Say how many lines of the listing below hold the word "computer". Give only that number.

Input for this task:
====

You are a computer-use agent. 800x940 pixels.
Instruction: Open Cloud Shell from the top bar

====

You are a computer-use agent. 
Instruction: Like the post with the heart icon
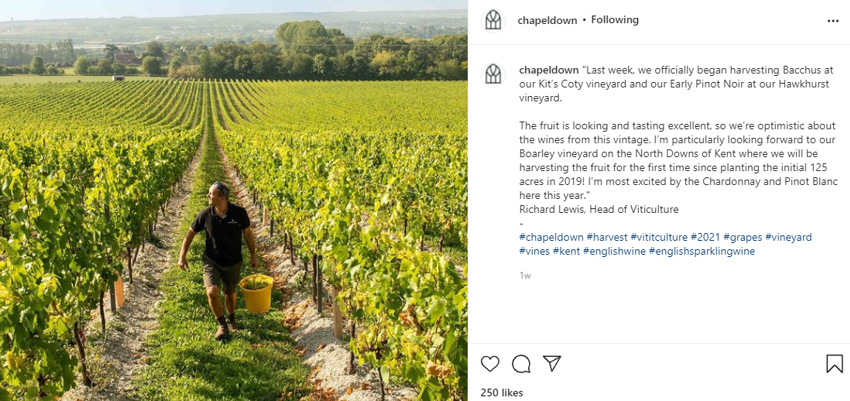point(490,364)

====

Solution below: 2